EXERCISE BRIEF — Print these lines exactly, starting at the line that contains "Describe the element at coordinates (255, 141)" and ending at the last line.

AVAILABLE DATA —
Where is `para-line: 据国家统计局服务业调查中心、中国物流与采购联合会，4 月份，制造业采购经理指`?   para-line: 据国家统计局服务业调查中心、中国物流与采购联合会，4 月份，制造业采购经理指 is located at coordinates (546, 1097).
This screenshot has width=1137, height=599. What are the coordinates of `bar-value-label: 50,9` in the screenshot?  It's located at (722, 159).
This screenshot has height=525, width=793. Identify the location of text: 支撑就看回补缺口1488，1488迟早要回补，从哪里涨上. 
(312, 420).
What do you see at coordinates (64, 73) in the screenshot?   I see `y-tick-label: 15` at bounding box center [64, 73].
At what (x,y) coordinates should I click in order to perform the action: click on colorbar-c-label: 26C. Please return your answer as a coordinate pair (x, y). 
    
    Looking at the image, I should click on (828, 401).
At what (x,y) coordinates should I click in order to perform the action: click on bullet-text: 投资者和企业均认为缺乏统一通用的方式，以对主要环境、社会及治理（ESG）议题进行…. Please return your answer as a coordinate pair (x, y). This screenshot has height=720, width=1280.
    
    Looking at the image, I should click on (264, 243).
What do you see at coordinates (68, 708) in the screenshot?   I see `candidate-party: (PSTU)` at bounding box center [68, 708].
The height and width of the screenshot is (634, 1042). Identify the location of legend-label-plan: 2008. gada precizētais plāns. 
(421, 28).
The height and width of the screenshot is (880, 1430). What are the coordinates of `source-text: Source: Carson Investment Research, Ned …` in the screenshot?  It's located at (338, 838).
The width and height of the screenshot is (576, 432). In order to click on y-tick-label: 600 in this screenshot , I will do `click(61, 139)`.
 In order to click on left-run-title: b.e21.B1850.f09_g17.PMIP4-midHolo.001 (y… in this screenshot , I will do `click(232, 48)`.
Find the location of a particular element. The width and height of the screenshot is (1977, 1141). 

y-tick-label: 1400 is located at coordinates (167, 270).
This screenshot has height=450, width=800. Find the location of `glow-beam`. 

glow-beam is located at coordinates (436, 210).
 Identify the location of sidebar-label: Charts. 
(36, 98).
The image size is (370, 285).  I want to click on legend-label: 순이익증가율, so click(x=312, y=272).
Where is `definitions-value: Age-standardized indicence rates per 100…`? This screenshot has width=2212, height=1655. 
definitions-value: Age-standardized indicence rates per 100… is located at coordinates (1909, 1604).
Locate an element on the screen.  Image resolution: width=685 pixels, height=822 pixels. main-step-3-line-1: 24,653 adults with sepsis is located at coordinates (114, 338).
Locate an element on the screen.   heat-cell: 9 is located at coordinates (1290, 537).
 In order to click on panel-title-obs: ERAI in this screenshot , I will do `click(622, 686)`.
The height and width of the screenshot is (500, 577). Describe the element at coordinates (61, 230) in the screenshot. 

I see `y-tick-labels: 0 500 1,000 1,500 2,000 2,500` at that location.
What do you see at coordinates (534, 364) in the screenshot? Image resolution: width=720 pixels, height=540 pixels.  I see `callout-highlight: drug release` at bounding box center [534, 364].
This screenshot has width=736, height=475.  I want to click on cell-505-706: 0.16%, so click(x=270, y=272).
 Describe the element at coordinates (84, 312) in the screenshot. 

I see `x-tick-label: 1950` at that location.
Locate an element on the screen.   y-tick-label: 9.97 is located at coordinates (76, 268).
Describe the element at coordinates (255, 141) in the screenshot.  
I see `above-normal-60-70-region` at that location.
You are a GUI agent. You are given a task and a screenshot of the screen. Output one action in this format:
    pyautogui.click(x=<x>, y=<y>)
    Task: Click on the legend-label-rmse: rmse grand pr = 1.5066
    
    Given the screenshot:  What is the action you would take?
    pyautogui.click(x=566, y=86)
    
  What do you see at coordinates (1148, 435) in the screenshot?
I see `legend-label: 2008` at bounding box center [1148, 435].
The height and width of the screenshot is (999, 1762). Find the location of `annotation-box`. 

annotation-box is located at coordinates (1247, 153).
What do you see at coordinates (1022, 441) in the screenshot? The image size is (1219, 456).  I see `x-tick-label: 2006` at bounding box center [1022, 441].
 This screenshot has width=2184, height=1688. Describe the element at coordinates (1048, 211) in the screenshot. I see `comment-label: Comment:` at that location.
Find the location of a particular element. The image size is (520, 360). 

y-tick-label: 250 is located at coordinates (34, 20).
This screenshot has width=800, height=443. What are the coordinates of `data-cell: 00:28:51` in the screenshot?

SOLUTION TO THIS TASK —
Describe the element at coordinates (255, 141) in the screenshot.  
I see `above-normal-60-70-region` at that location.
You are a GUI agent. You are given a task and a screenshot of the screen. Output one action in this format:
    pyautogui.click(x=<x>, y=<y>)
    Task: Click on the legend-label-rmse: rmse grand pr = 1.5066
    
    Given the screenshot:  What is the action you would take?
    pyautogui.click(x=566, y=86)
    
  What do you see at coordinates (1148, 435) in the screenshot?
I see `legend-label: 2008` at bounding box center [1148, 435].
The height and width of the screenshot is (999, 1762). Find the location of `annotation-box`. 

annotation-box is located at coordinates (1247, 153).
What do you see at coordinates (1022, 441) in the screenshot? The image size is (1219, 456).  I see `x-tick-label: 2006` at bounding box center [1022, 441].
 This screenshot has width=2184, height=1688. Describe the element at coordinates (1048, 211) in the screenshot. I see `comment-label: Comment:` at that location.
Find the location of a particular element. The image size is (520, 360). 

y-tick-label: 250 is located at coordinates (34, 20).
This screenshot has width=800, height=443. What are the coordinates of `data-cell: 00:28:51` in the screenshot?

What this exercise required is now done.